Statistical analysis, reporting, and biological replication

No statistical test was used to determine the sample size. Animal experiments were performed in biological duplicates, and there was no randomization performed to select animals for experimentation. The investigator was not blinded to the experimental details.

Differential gene expression was calculated using DESeq2 (v1.36.0). A gene was considered significantly differentially regulated if it had an absolute fold-change of at least 2 and a Bonferroni-Hochberg corrected p-value (q-value) of <0.01. This criterion was used in Figs. 3a, 4c, Figs. S1c, and d. RNA-seq experiments were performed in at least biological duplicate (different samples on different days, or independent cell lines).

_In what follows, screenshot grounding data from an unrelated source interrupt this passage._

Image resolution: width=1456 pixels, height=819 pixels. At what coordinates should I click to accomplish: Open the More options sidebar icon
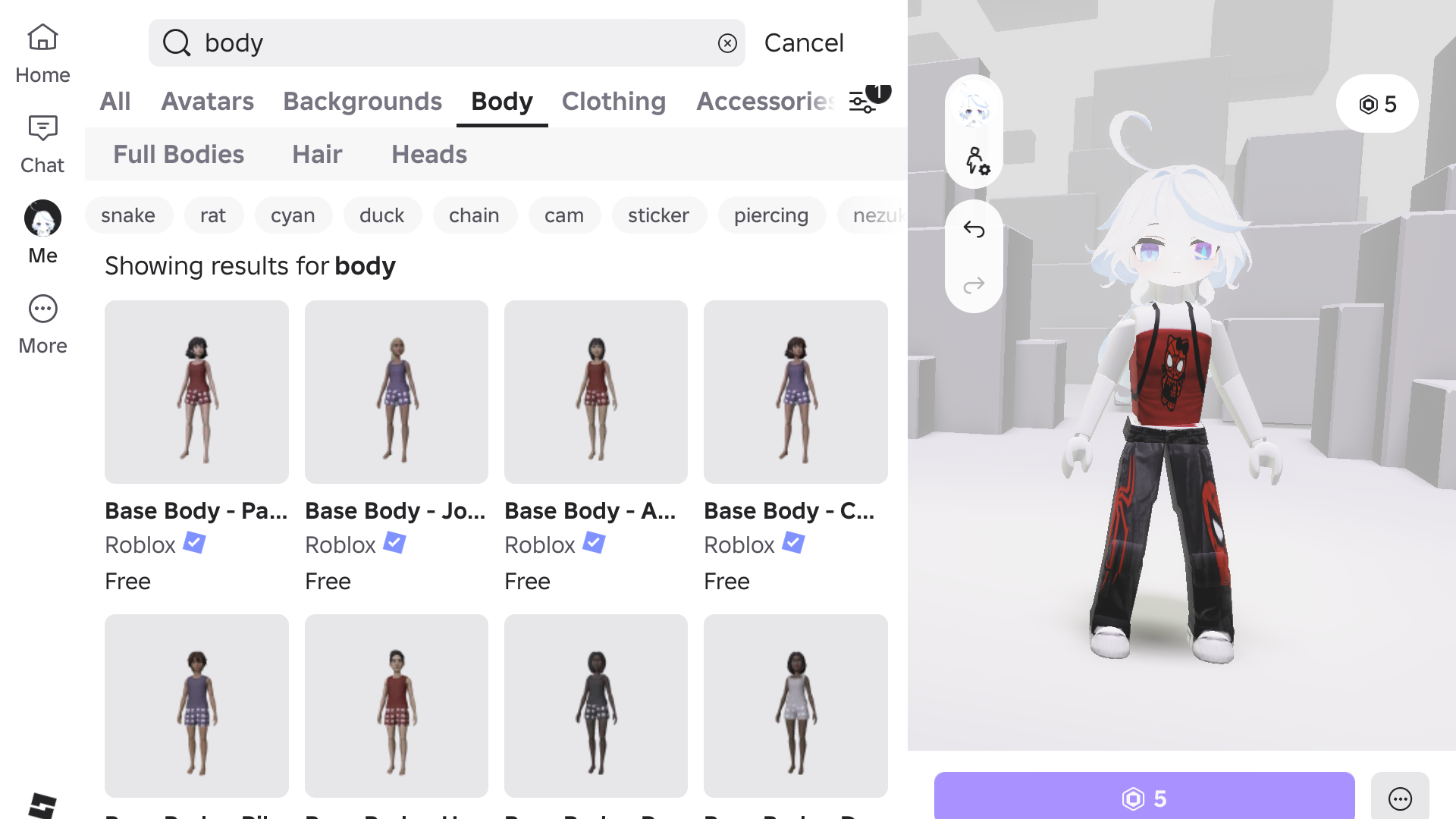[42, 325]
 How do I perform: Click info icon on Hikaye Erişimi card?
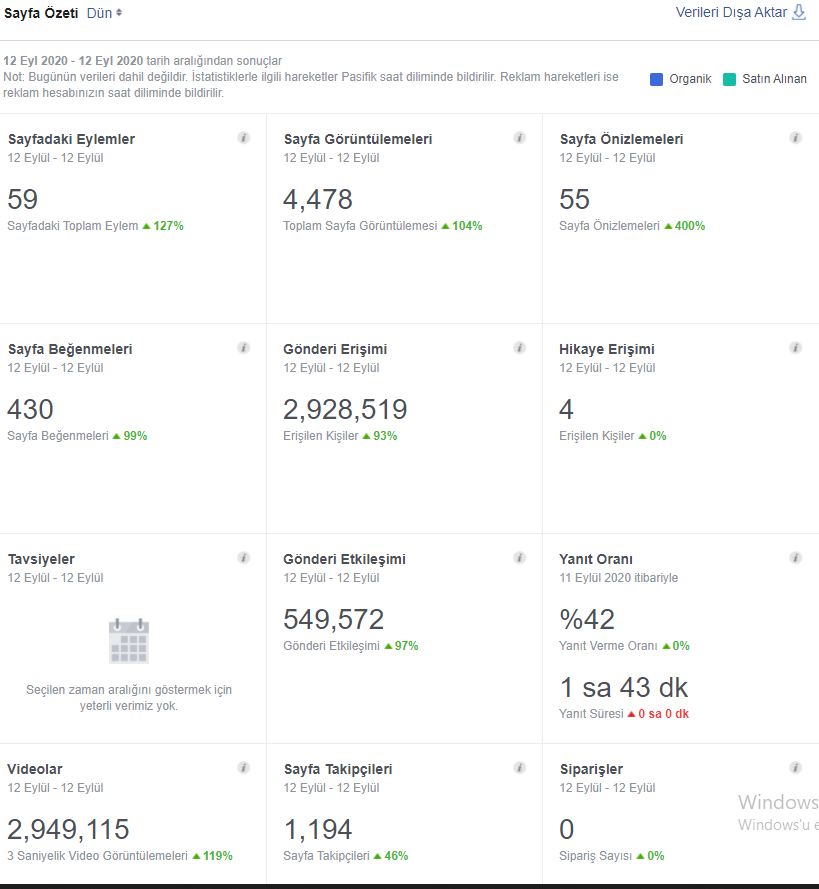coord(795,348)
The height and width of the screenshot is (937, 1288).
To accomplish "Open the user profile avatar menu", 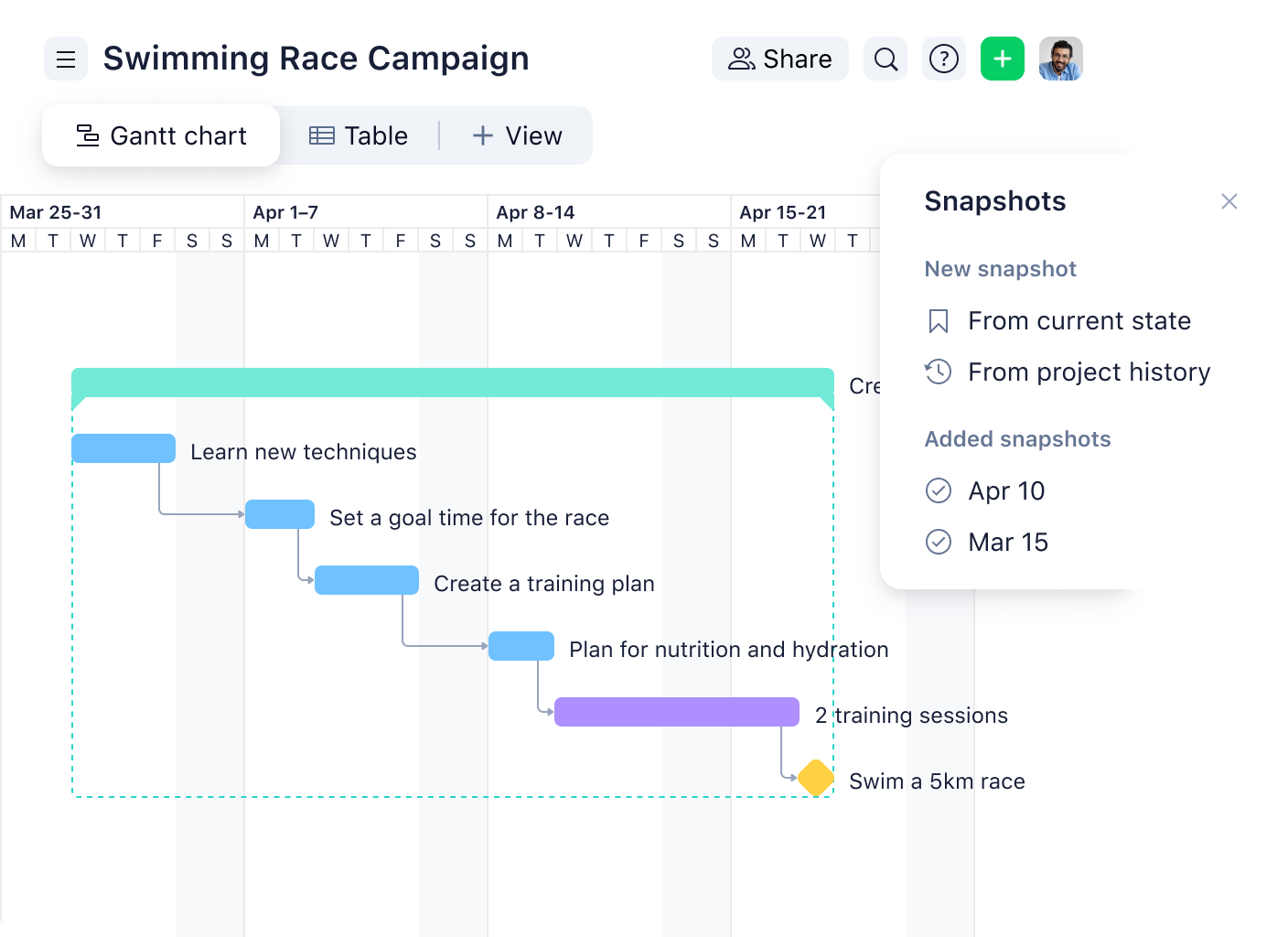I will pos(1061,59).
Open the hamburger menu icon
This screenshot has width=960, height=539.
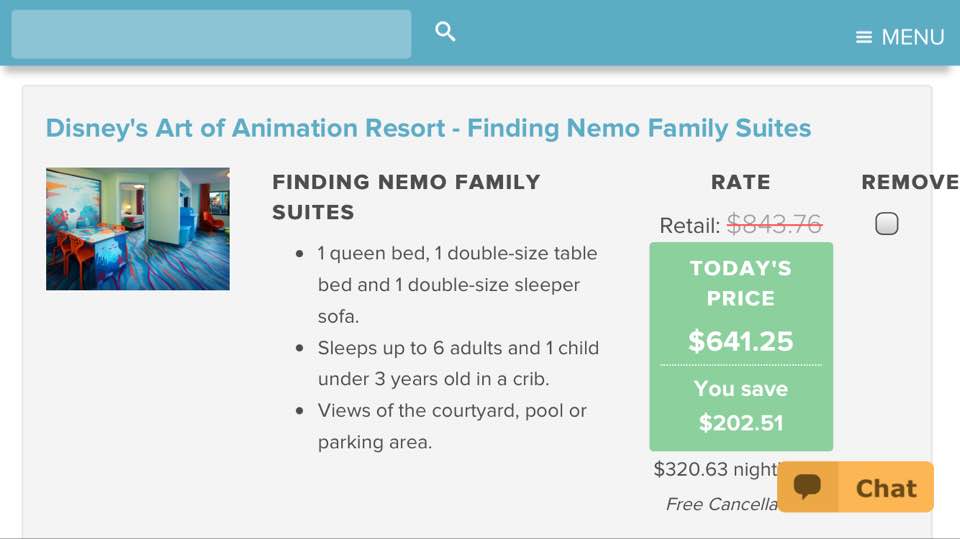point(863,37)
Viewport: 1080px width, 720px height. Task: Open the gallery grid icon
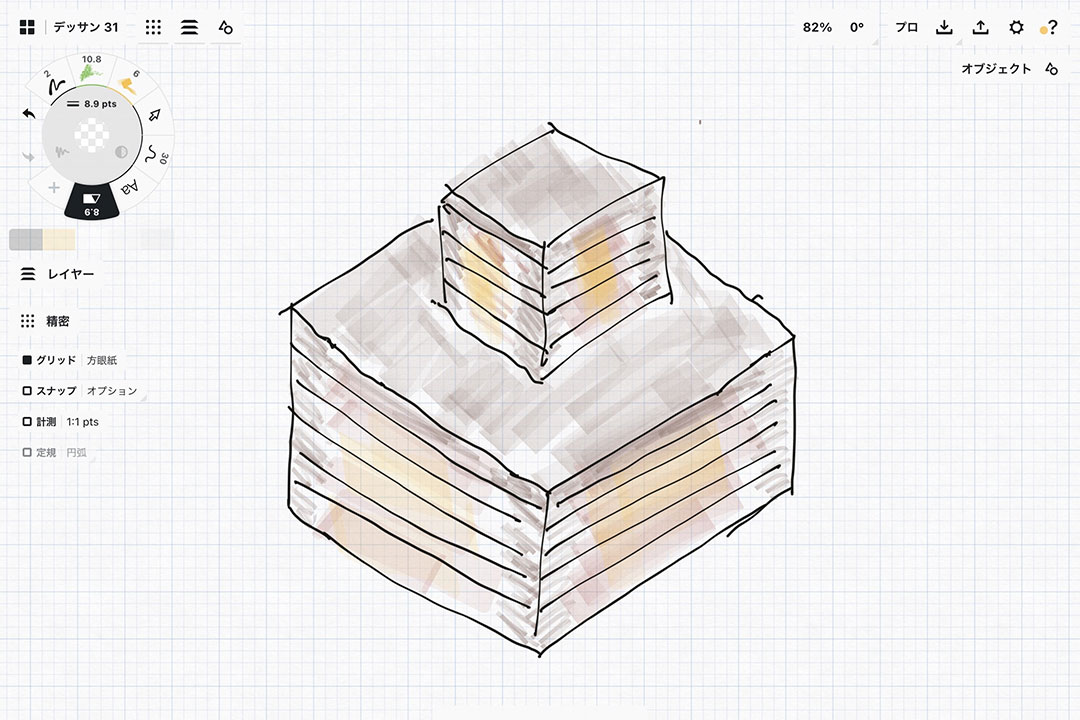(x=27, y=27)
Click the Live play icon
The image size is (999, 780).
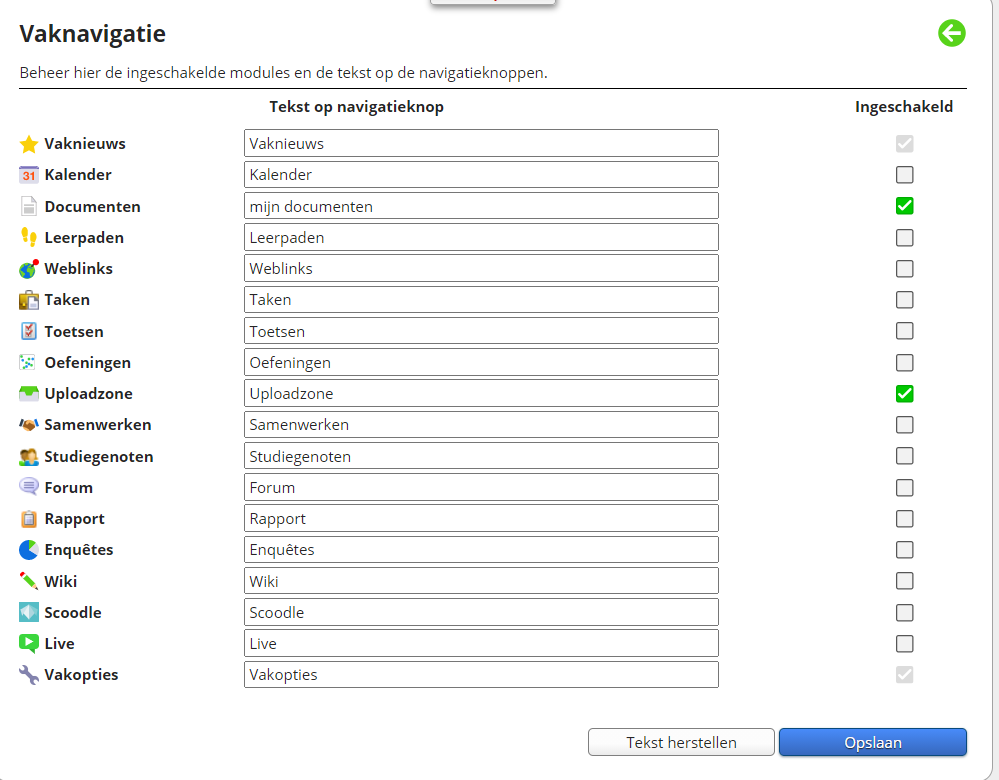[29, 644]
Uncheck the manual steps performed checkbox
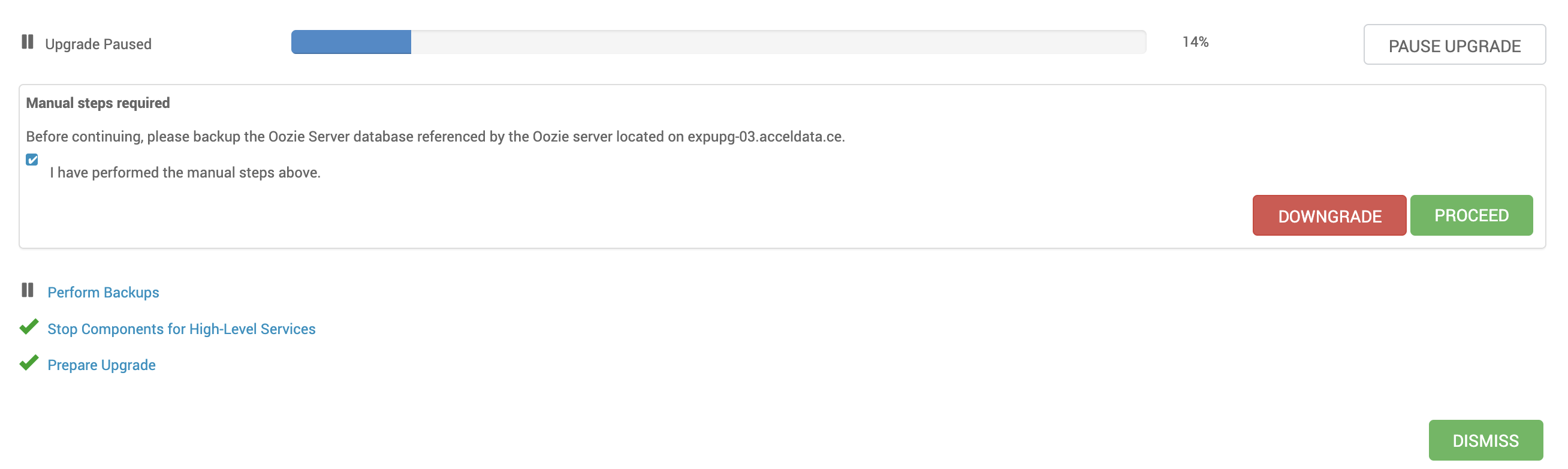This screenshot has width=1568, height=469. [32, 160]
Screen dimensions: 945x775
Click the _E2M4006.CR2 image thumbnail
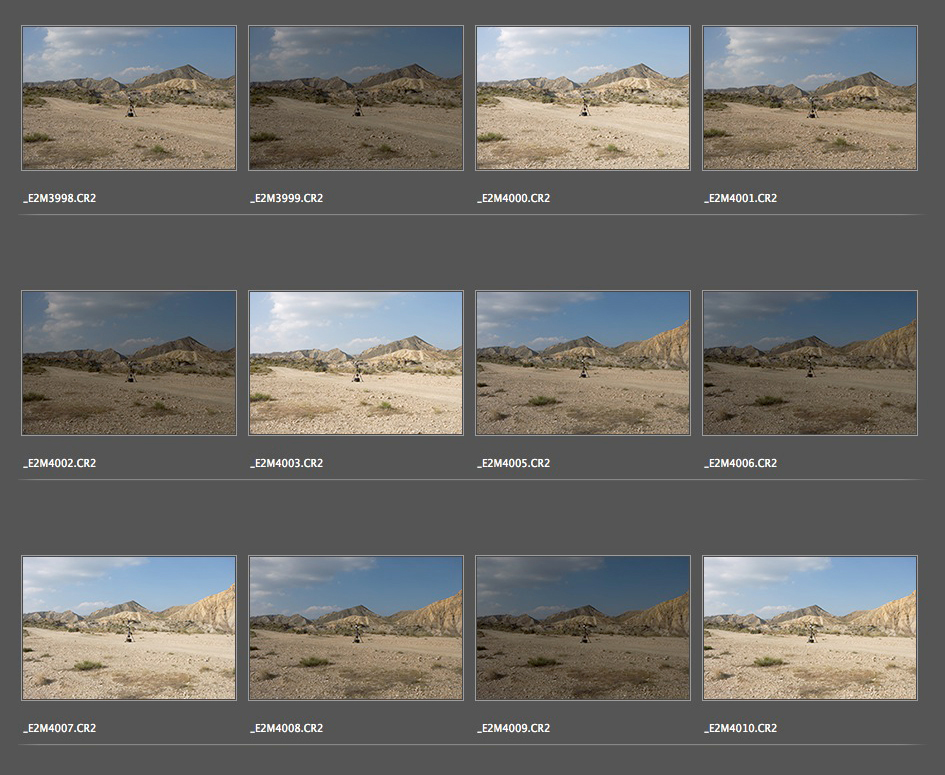[x=810, y=363]
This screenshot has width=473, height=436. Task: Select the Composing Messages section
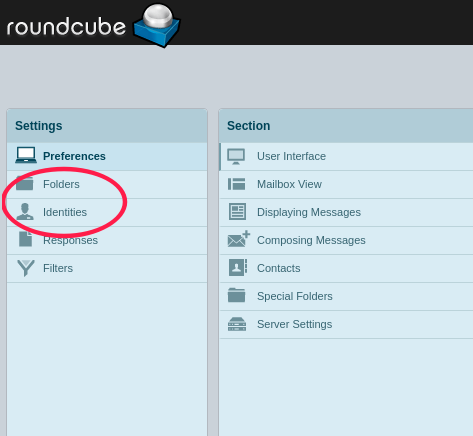[x=346, y=240]
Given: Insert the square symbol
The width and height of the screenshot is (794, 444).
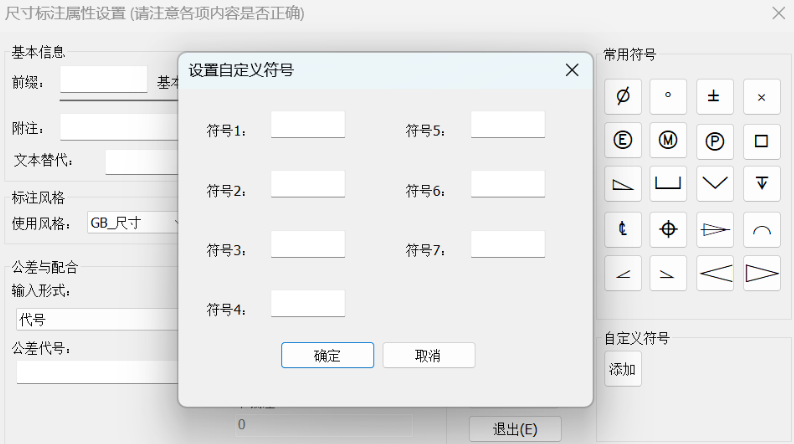Looking at the screenshot, I should point(761,141).
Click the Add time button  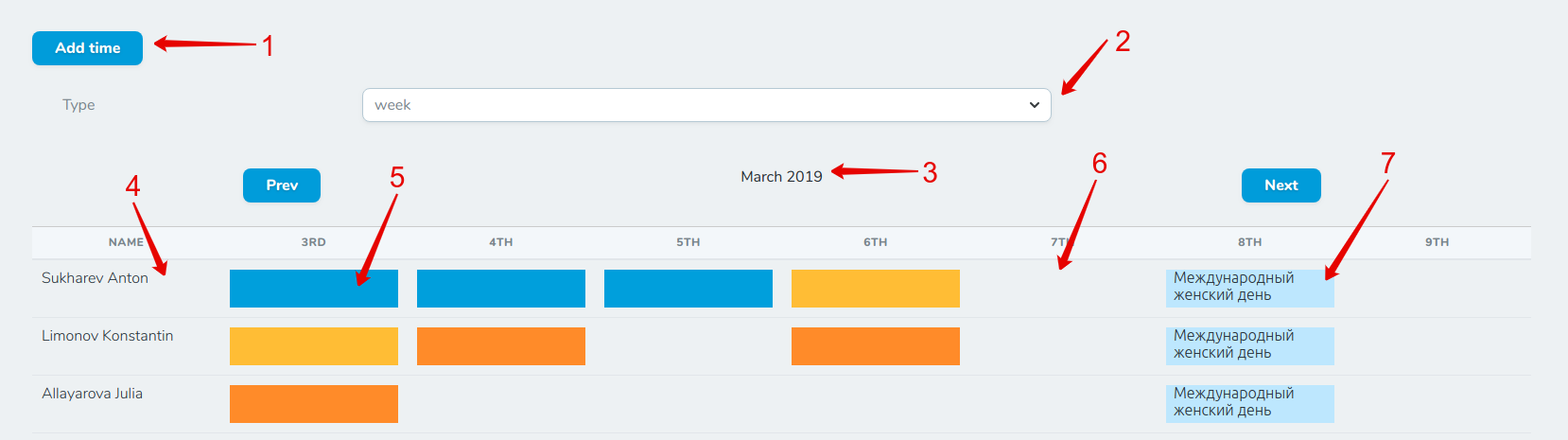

Gene ontology analysis was performed using goseq (v1.48.0) and statistics were calculated using goseq’s internal statistical model. A gene ontology category was considered significantly enriched if there were at least 50 genes in that GO term and a Bonferroni-Hochberg corrected p-value (q-value) of <0.01. GSEA was performed using fgsea (v1.22.0). Gene sets were considered enriched or depleted if they had an absolute NES (normalized enrichment score) of at least 1.5 and a Bonferroni-Hochberg corrected p-value (q-value) of <0.01. Transcription factor motif analysis was performed using HOMER. A motif was considered significantly enriched if the uncorrected p-value was <0.00001.

Western blots were repeated at least twice with similar results, except for Fig. S7c which was performed once. Figure 6a was repeated three times. FACs analysis (Figs. 1c and 5c) were performed three times with similar results. All qRT-PCR experiments were performed using at least three biological replicates with three technical replicates each. Immunofluorescence imaging was performed in biological duplicate, and at least three views were gathered per slide. In total we generated twenty distinct transformed MEF lines, using ten transgene combinations, in two genetic backgrounds, MEFOG2 and MEFICR. We reprogrammed the MEF OG2 transformed cells to generate 37 iPSC-like lines.